THE TASK:
Begin at the line containing "Task: Open the 자세히 알아보기 link" and retype each line through the end of the records exactly. Include nothing else and no pictures.

[Saved data entries]
BEGIN
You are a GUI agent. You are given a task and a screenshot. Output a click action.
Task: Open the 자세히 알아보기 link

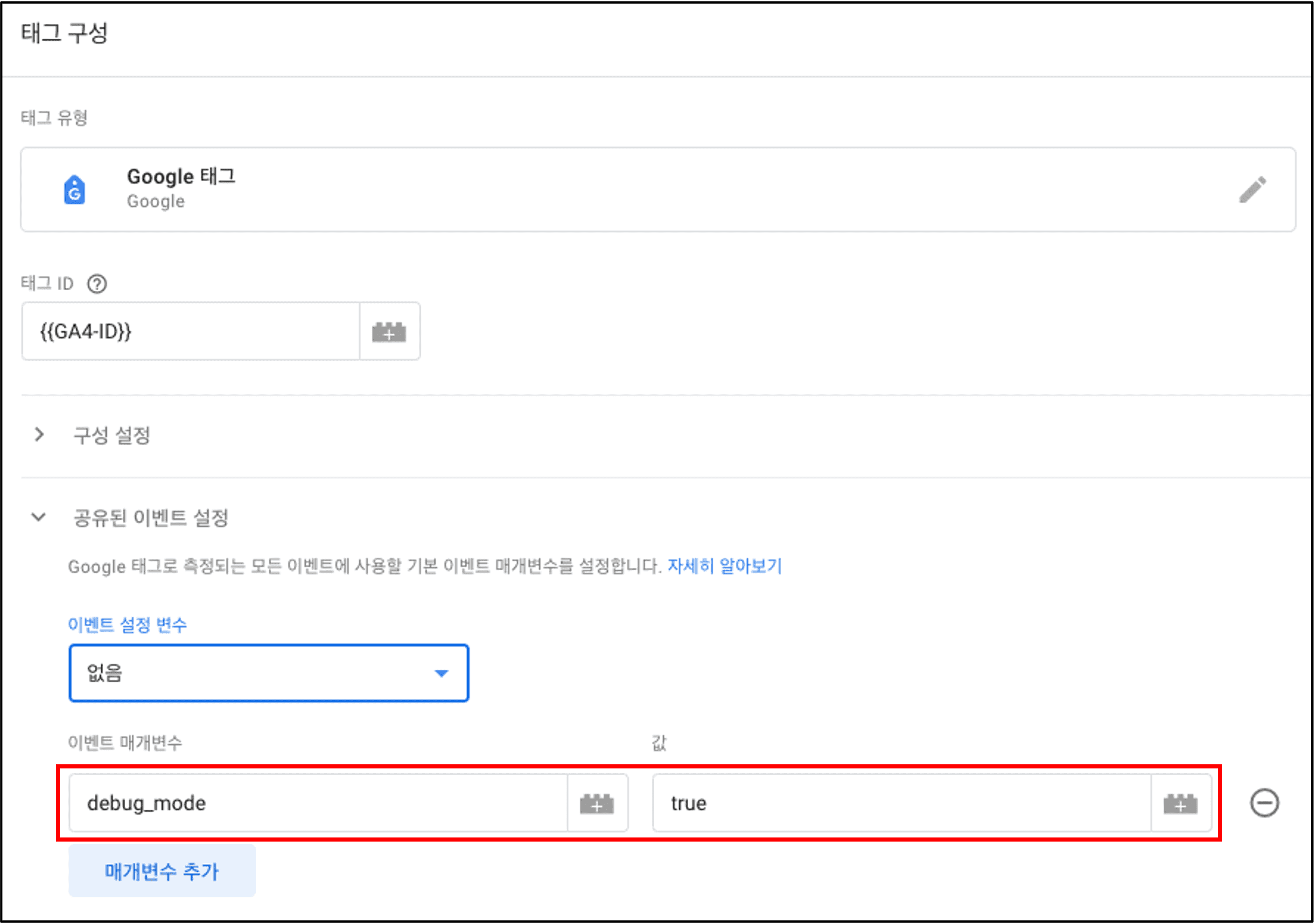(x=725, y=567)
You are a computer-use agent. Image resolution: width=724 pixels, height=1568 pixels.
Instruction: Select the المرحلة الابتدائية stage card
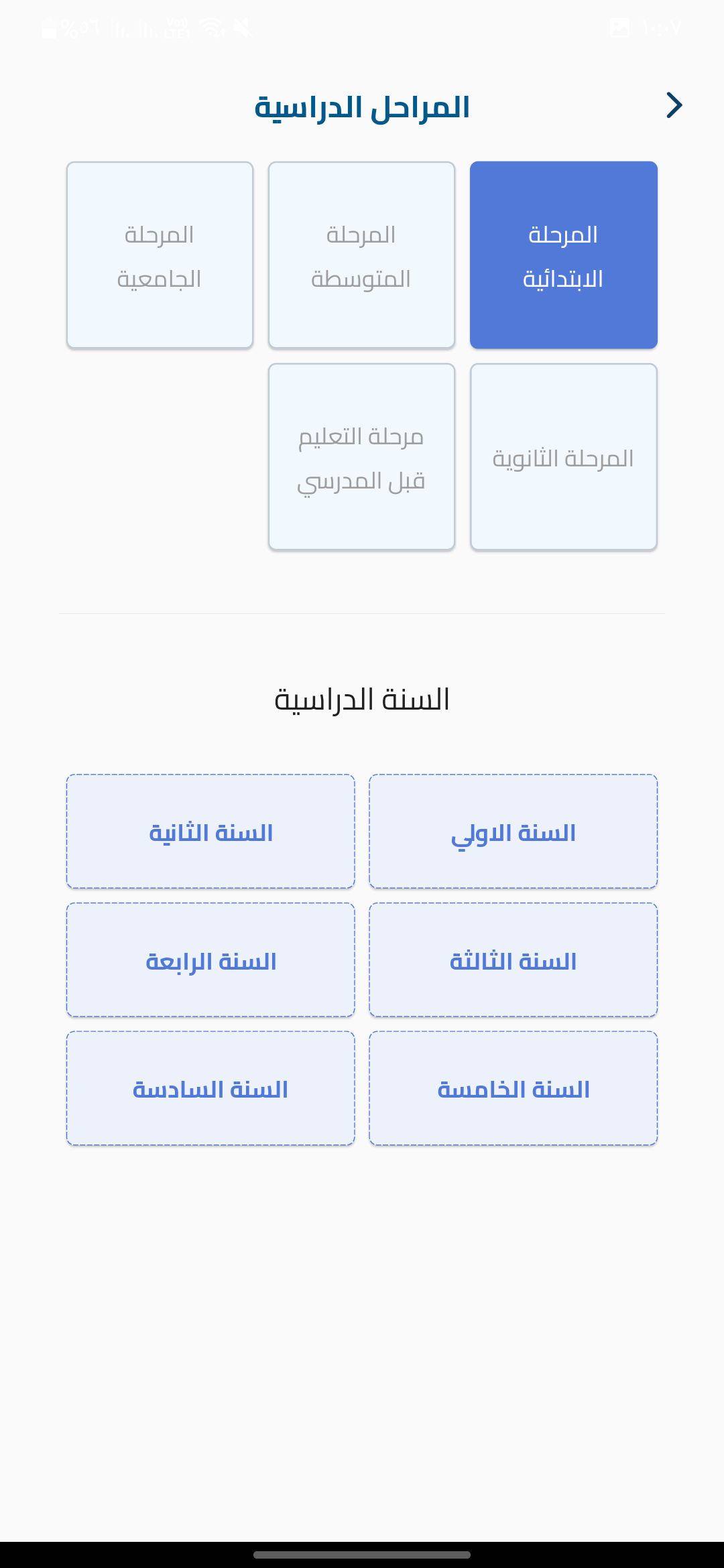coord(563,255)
END
TASK ANSWER:
Task: Open the 자세히 알아보기 link

(x=725, y=567)
You are a computer-use agent. Image resolution: width=724 pixels, height=1568 pixels.
Instruction: Select the المرحلة الابتدائية stage card
coord(563,255)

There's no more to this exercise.